In meinem Beruf habe ich schon viele Menschen sterben sehen. Junge Menschen, alte Menschen, tumorkrank, lungenkrank, nierenkrank, seelisch krank. Und obwohl ich schon so lange dabei bin, macht es mich immer wieder fassungslos, wenn ich beim Sterben zusehen muß.
Bei Herrn W., 89 Jahre alt, der genau so dichte silbergraue Haare hatte wie mein Opa, habe ich heute Visite gemacht. Wir haben uns noch über sein hartes Leben unterhalten. Viel körperliche Arbeit, ein Weltkrieg, er hatte Hände, die verschlissen waren vom Bergbau. Er war schwer herz-und lungenkrank. Als ich das Zimmer verlassen wollte, fragte er mich noch : „Frau Doktor, meinen Sie ob ich hier auf meinen Beinen oder im Sarg rauskomme?“.
Heute Nachmittag wurde ich angefunkt, es ginge ihm nicht gut. Wenn das eine Krankenschwester sagt, sollte man zügig kommen.
Herr W. saß nach Luft schnappend am Tisch, schon fahlgrau im Gesicht, um Mund und Nase ein weißes Dreieck.

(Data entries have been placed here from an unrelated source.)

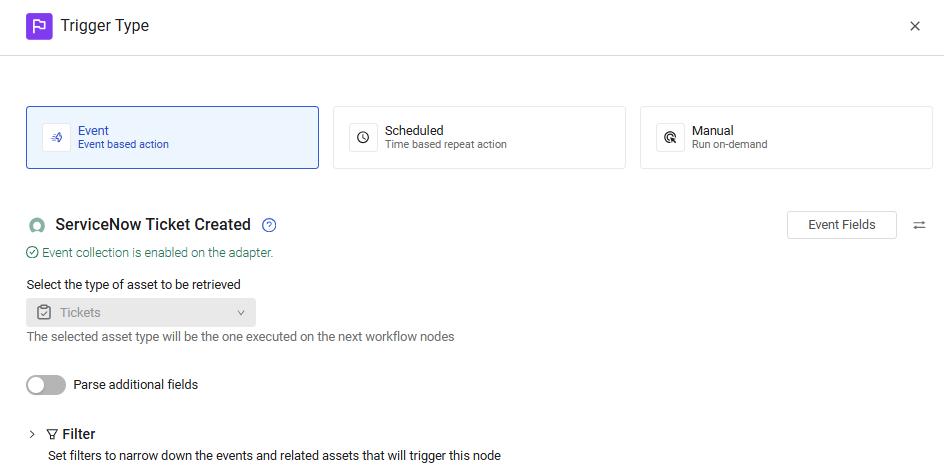Image resolution: width=944 pixels, height=471 pixels.
Task: Click the Filter funnel icon
Action: 52,434
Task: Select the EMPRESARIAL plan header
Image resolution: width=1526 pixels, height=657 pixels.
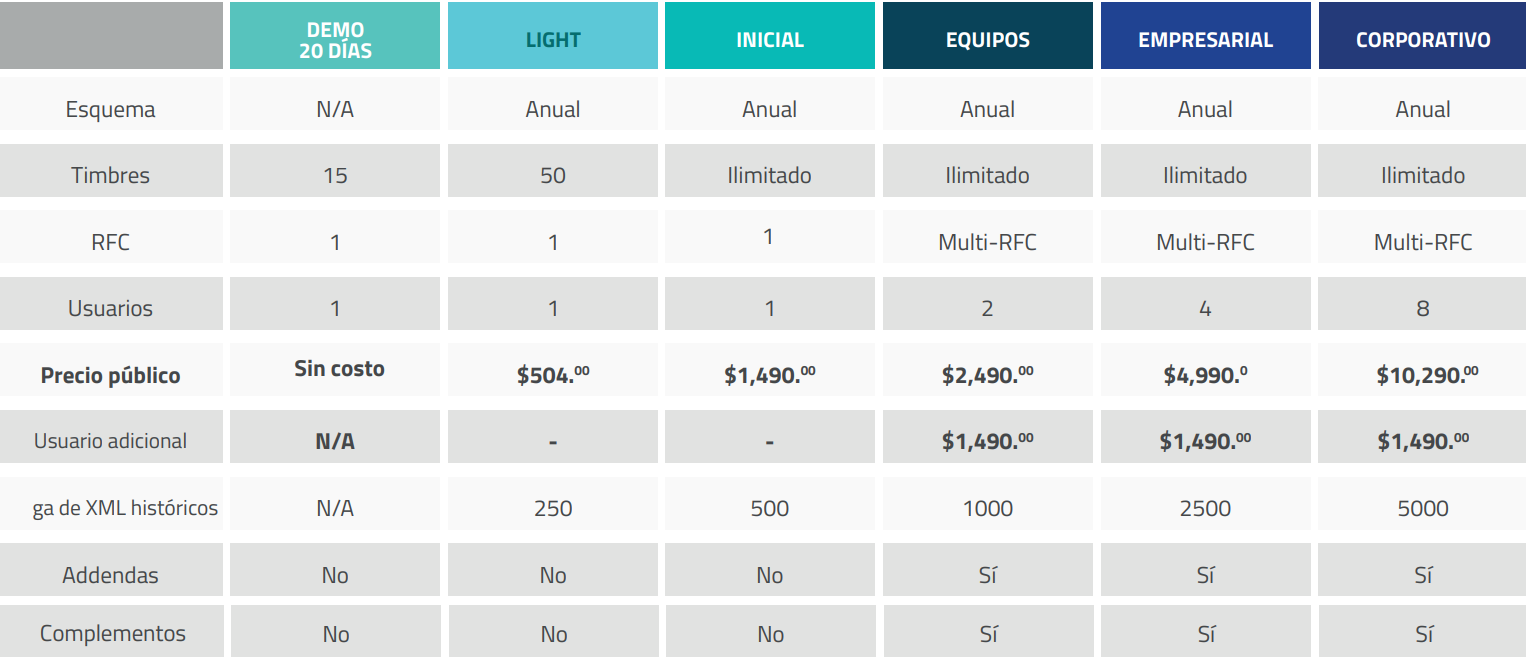Action: pyautogui.click(x=1206, y=36)
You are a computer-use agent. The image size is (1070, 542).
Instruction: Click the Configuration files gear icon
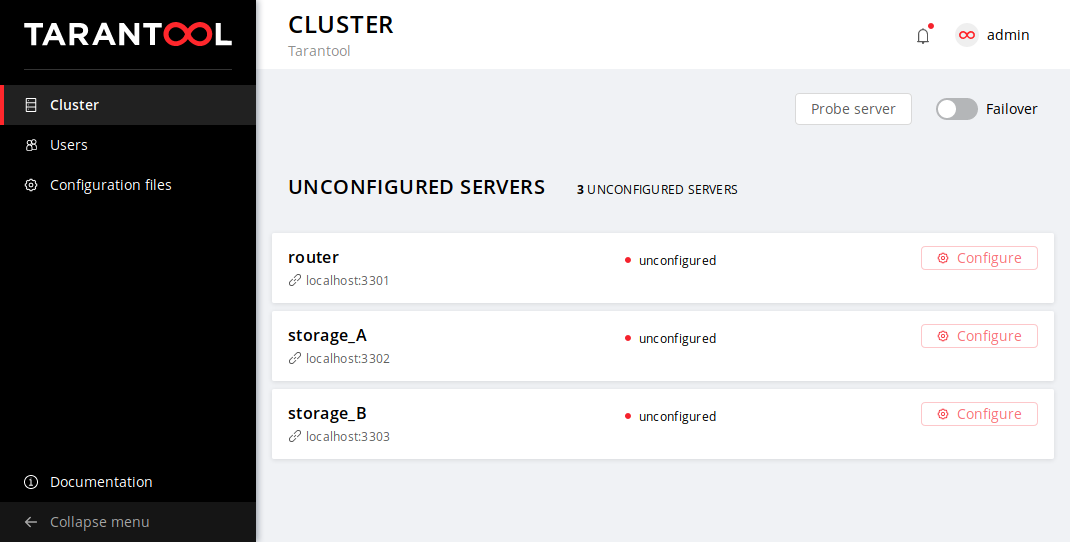(31, 185)
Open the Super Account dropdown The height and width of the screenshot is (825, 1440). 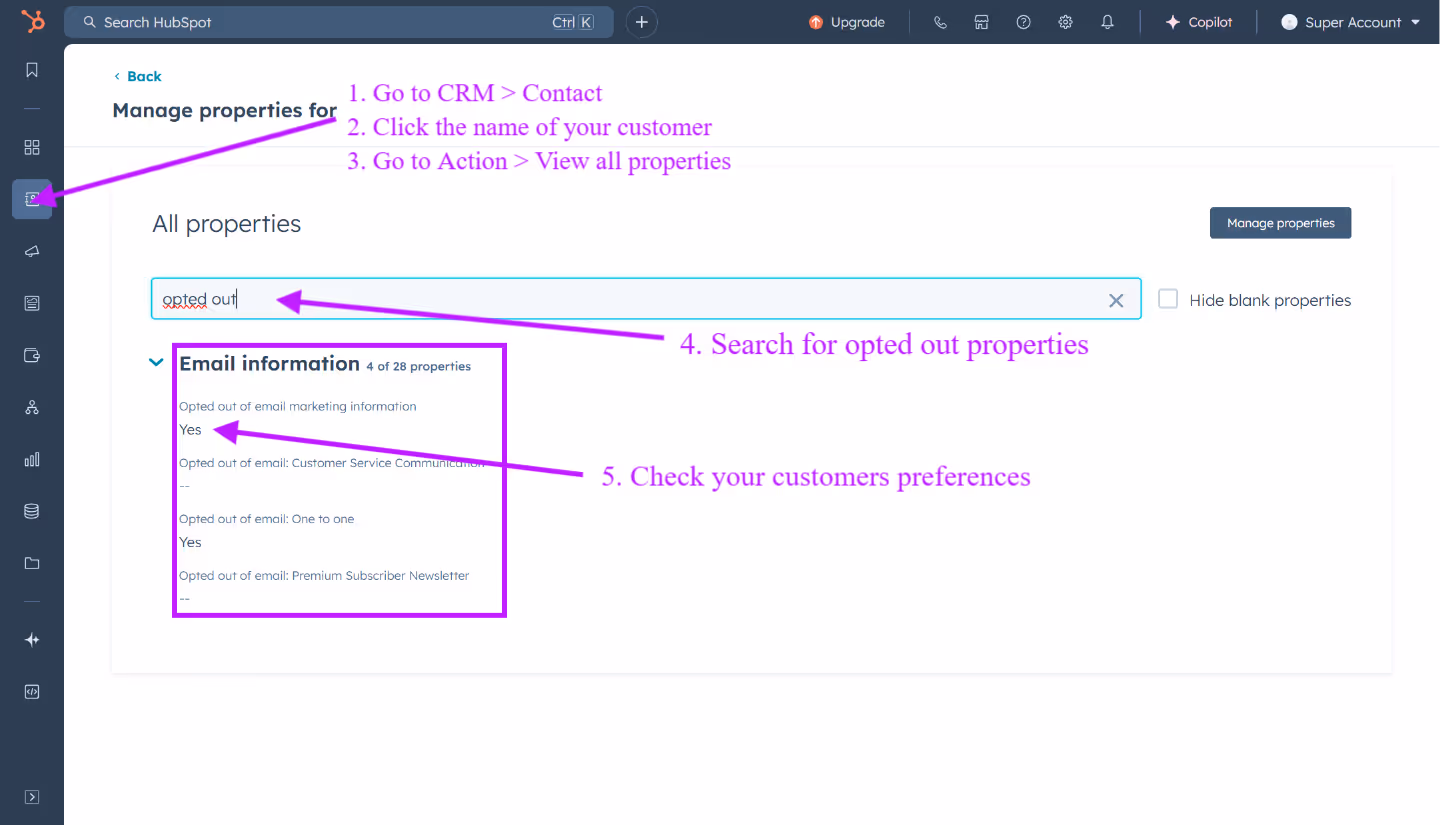point(1349,21)
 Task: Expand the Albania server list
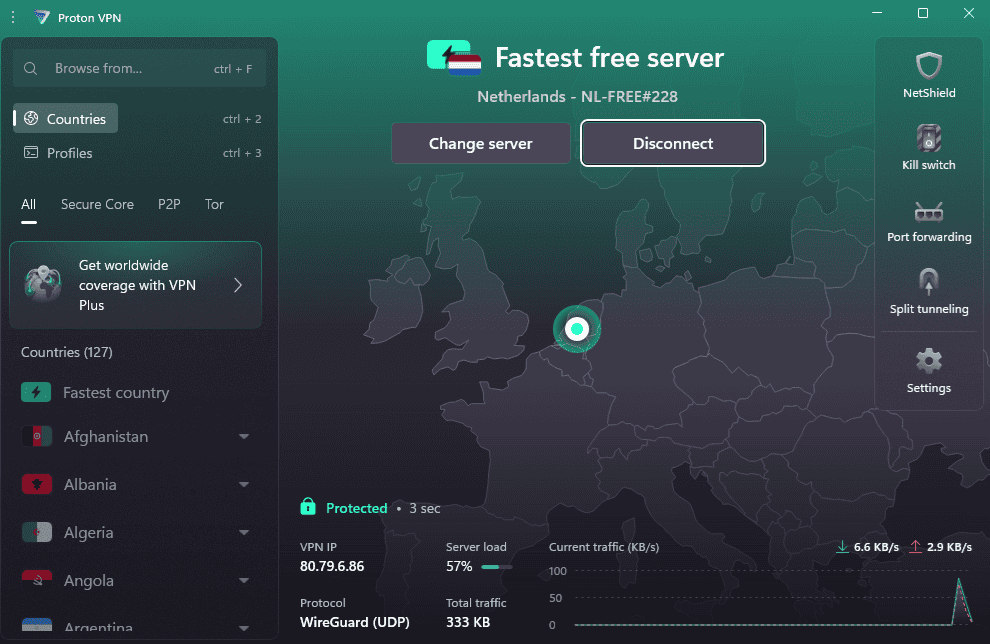pyautogui.click(x=244, y=485)
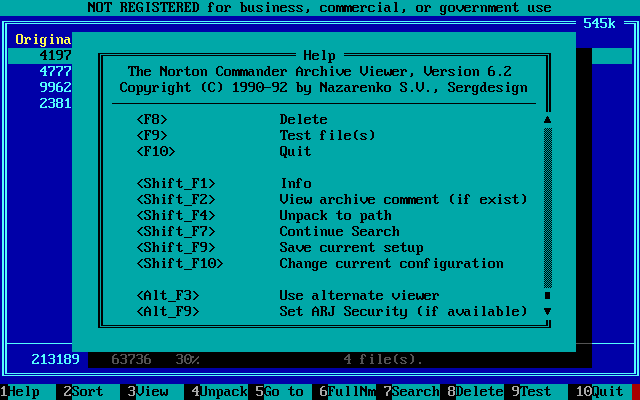Click the Original column header
The width and height of the screenshot is (640, 400).
tap(42, 40)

Ich habe dann noch Sauerstoff gegeben, schnell herzentlastende Medikamente gespritzt. Aber es war mir klar, das Herr W. jetzt sterben wird. Und das ich nichts mehr machen kann. Und das ich dabei sein werde.
Ich habe dann die Hand auf seine dichten silbergrauen Haare gelegt. Herr W. ist dann innerhalb von einer Minute gestorben.
Ja, ich weiß das Leben ist endlich, aber es macht mich trotz aller Routine immer wieder fassungslos.